Linux packages for pkg(8)
Student: ManuelWiesinger
Mentor: BaptisteDaroussin
Project description
The idea is to make pkg(8) able to install foreign packages (i.e. .deb/.rpm), from foreign repositories, for use with linux(4). This is done by, first extending libpkg, so that it can deal with foreign package sources and then feeding the SAT-solver of pkg(8) to resolve the dependencies and fetch/install whatever is necessary. I will start this project with Debian packages. If time allows I will start to implement .rpms-support as well. The biggest challenge is to use the SAT-solver of pkg(8) for foreign dependencies.
The recommended way (that is used by most major Linux-distros, including Debian) to verify packages, is using gpgv. I think verifying Debian-packages with OpenSSL can easily become very cumbersome and error prone. The simplest approach seems to be using an exec-function. Unfortunately this means to depend on GPLv3 code.

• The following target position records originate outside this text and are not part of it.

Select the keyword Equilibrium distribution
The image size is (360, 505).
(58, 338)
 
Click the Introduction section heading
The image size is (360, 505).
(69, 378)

In my eyes a reasonable compromise is to ask the user to install it manually, if it is not.
Deliverables
a forked git repository including:
my adaptions, extensions and bugfixes, style according to style(9)
- Suitable sections in the manpages
- Configuration examples
- Where useful ATF based tests
You can find the repo here: https://github.com/manufactory/pkg
Project Status
In a nutshell: I did not complete everything as planned. See Official Final Status for details. However, I'll hack on and send pull requests on Github.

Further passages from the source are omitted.